Daß das Deutsche aber dennoch eine durchaus lehr- und lernbare Sprache ist und daß es unter den Sprachen dieser Welt einen recht ansehnlichen Platz einnimmt, bewiesen jetzt in München mehr als achthundert Deutschlehrer aus dem In- und Ausland, die der Einladung der „Föderation Internationale des Professeurs de Langues Vivantes“ und des Goethe-Instituts zur ersten Internationalen Deutschlehrer-Tagung gefolgt waren.

Diese Lehrer aus vierundvierzig Ländern der Welt – von USA bis VAR – führten auf eindrucksvolle Weise vor, was es heißt, eine gemeinsame Sprache zu sprechen und nicht auf Dolmetscher angewiesen zu sein.
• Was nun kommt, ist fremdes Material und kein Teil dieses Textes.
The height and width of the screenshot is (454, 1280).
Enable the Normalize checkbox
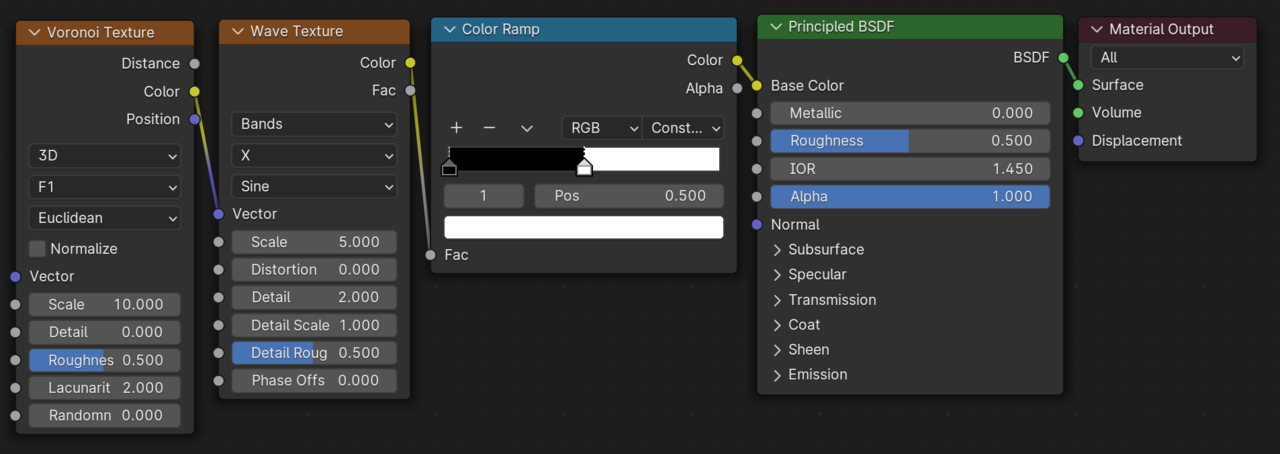pos(38,249)
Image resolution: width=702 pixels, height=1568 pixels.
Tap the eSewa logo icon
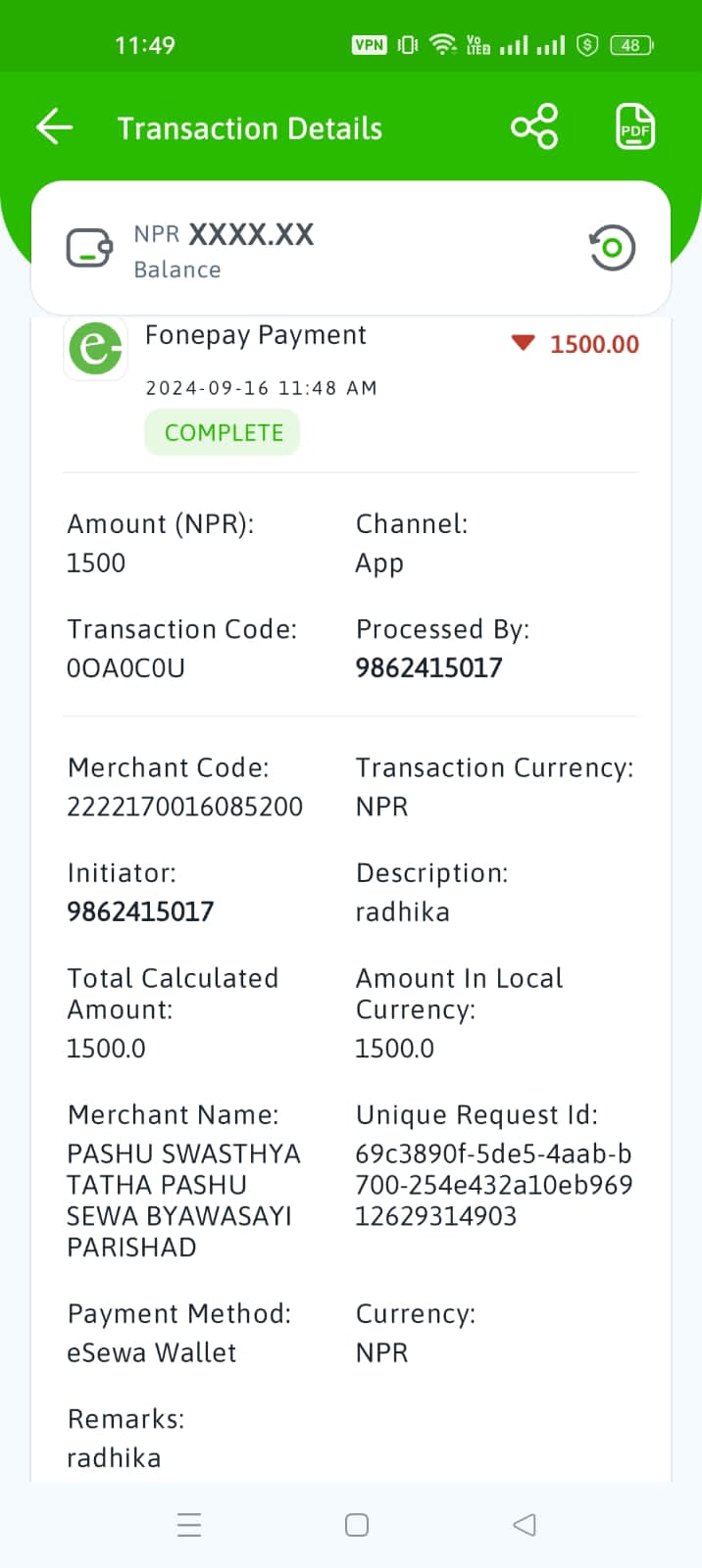95,348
Die Berechtigung für eine solche Tagung, die schließlich ja nicht nur ein mehr oder weniger privates Unternehmen, sondern eine Demonstration nach außen und damit also auch ein Politikum ist, lag in den vorsichtig artikulierten Sätzen, mit denen der Direktor des Münchener Goethe-Instituts Werner Ross die Frage beantwortete: „Ist Deutsch noch eine Weltsprache?“

„jede Sprache lebt durch den in ihr sich äußernden Geist. Der Staat mag manches Förderliche für ihre Verbreitung tun ... Trotzdem, ob Deutsch noch eine Weltsprache ist, ob es eine Weltsprache bleibt, wird nicht von den vielen hunderttausend Menschen entschieden, die es lernen, um in Touristik und Technik, in Wirtschaft und Wissenschaft davon zu profitieren, sondern von den lebendigen Geistern, die es hier und heute, im Deutschland von 1967, frischhalten, erneuern, mit Aussagekraft erfüllen und die es damit für die anderen lesenswert und lebenswichtig machen.“

Die Aufgabe, das Deutsche für andere lesenswert zu machen, ist keine ideologische Angelegenheit, sie hat nichts zu tun mit der Politik des „Am deutschen Wesen soll die Welt genesen“. Gegen solche Therapie hat sich die Welt kräftig und mit Erfolg zur Wehr gesetzt. Aber: „Wenn die Welt nicht von heute auf morgen geeint wird, wenn der Polyzentrismus ihr Kennzeichen heute und morgen bleibt, dann kann es daraus nur eine Konsequenz geben: daß wir ... in den Wettkampf der Kulturen treten, des wissenschaftlichen und wirtschaftlichen Fortschritts, der Schul- und Produktionssysteme, des friedlichen Kräftemessens vom Filmfestival bis zum Fußballwettkampf, und in diesem Sinne auch in den Konkurrenzkampf der Sprachen.“ Daß bei uns, im Gegensatz etwa zu Frankreich, für diesen Wettkampf vor allem von Seiten der Regierungen noch nicht genügend getan wird, es auch hier überall an Geld und Initiative fehlt – das machte die Münchner Tagung am Rande deutlich.